The $\textbf{ordinary least squares estimator (OLS)}$ is the function
${\widehat {\beta }}=(X'X)^{-1}X'y$
of $y$ and $X$ (where $X'$ denotes the transpose of $X$) that minimizes the sum of squares of residuals (misprediction amounts):
$\displaystyle \sum _{i=1}^{n}\left(y_{i}-{\widehat {y}}_{i}\right)^{2}=\sum _{i=1}^{n}\left(y_{i}-\sum _{j=1}^{K}{\widehat {\beta }}_{j}X_{ij}\right)^{2}.$
The theorem now states that the OLS estimator is a BLUE.
$\textbf{PROOF}$ The main idea of the proof is that the least-squares estimator is uncorrelated with every linear unbiased estimator of zero, i.e., with every linear combination $a_{1}y_{1}+\cdots +a_{n}y_{n}$ whose coefficients do not depend upon the unobservable $\beta$ but whose expected value is always zero.
Let ${\displaystyle {\tilde {\beta }}=Cy}$ be another linear estimator of ${\displaystyle \beta }$ with ${\displaystyle C=(X'X)^{-1}X'+D}$ where ${\displaystyle D}$ is a ${\displaystyle K\times n}$ non-zero matrix. As we're restricting to unbiased estimators, minimum mean squared error implies minimum variance.
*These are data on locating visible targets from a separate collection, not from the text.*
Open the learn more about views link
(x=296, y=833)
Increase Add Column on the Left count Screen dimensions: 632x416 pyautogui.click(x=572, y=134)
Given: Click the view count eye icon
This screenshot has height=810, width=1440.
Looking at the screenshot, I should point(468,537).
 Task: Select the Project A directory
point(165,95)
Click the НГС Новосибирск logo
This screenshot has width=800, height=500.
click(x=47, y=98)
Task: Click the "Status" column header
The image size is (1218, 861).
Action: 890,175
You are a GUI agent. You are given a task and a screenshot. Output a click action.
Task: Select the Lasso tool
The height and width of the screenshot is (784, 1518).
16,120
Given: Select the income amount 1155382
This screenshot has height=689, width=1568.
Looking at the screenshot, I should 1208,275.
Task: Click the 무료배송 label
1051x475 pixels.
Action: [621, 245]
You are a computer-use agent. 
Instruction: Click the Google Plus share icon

The goal is therefore to show that such an estimator has a variance no smaller than that of ${\displaystyle {\widehat {\beta }},}$ the OLS estimator. We calculate:
${\displaystyle {\begin{aligned}\mathbb {E} [{\tilde {\beta }}]&=\mathbb {E} [Cy]\\&=\mathbb {E} \left[\left((X'X)^{-1}X'+D\right)(X\beta +\varepsilon )\right]\\&=\left((X'X)^{-1}X'+D\right)X\beta +\left((X'X)^{-1}X'+D\right)\mathbb {E} [\varepsilon ]\\&=\left((X'X)^{-1}X'+D\right)X\beta &&\mathbb {E} [\varepsilon ]=0\\&=(X'X)^{-1}X'X\beta +DX\beta \\&=(I_{K}+DX)\beta .\\\end{aligned}}}$
Therefore, ${\displaystyle {\tilde {\beta }}}$ is unbiased if and only if ${\displaystyle DX=0}$. Then:
${\displaystyle {\begin{aligned}{\text{Var}}({\tilde {\beta }})&={\text{Var}}(Cy)\\&=C{\text{ Var}}(y)C'\\&=\sigma ^{2}CC'\\&=\sigma ^{2}\left((X'X)^{-1}X'+D\right)\left(X(X'X)^{-1}+D'\right)\\&=\sigma ^{2}\left((X'X)^{-1}X'X(X'X)^{-1}+(X'X)^{-1}X'D'+DX(X'X)^{-1}+DD'\right)\\&=\sigma ^{2}(X'X)^{-1}+\sigma ^{2}(X'X)^{-1}(DX)'+\sigma ^{2}DX(X'X)^{-1}+\sigma ^{2}DD'\\&=\sigma ^{2}(X'X)^{-1}+\sigma ^{2}DD'&&DX;=0\\&={\text{Var}}({\widehat {\beta }})+\sigma ^{2}DD'&&\sigma ^{2}(X'X)^{-1}={\text{Var}}({\widehat {\beta }})\end{aligned}}}$
Since $DD'$ is a positive semidefinite matrix, ${\displaystyle {\text{Var}}({\tilde {\beta }})}$ exceeds ${\displaystyle {\text{Var}}({\widehat {\beta }})}$ by a positive semidefinite matrix.
Let ${\displaystyle l^{t}{\tilde {\beta }}}$ be another linear unbiased estimator of ${\displaystyle l^{t}\beta }$:
${\displaystyle {\begin{aligned}{\text{Var}}(l^{t}{\tilde {\beta }})&=l^{t}{\text{Var}}({\tilde {\beta }})l\\&=\sigma ^{2}l^{t}(X'X)^{-1}l+l^{t}DD^{t}l\\&={\text{Var}}(l^{t}{\widehat {\beta }})+(D^{t}l)^{t}(D^{t}l)&&\sigma ^{2}l^{t}(X'X)^{-1}l={\text{Var}}(l^{t}{\widehat {\beta }})\\&={\text{Var}}(l^{t}{\widehat {\beta }})+\|D^{t}l\|\\&\geqslant {\text{Var}}(l^{t}{\widehat {\beta }})\\\end{aligned}}}$
Moreover equality holds if and only if ${\displaystyle D^{t}l=0}$. We calculate
${\displaystyle {\begin{aligned}l^{t}{\tilde {\beta }}&=l^{t}\left(((X'X)^{-1}X'+D)y\right)&&{\text{ from above}}\\&=l^{t}(X'X)^{-1}X'y+l^{t}Dy\\&=l^{t}{\widehat {\beta }}+(D^{t}l)^{t}y\\&=l^{t}{\widehat {\beta }}&&D;^{t}l=0\end{aligned}}}$
This proves that the equality holds if and only if ${\displaystyle l^{t}{\tilde {\beta }}=l^{t}{\widehat {\beta }}}$ which gives the uniqueness of the OLS estimator as a BLUE. Q.E.D.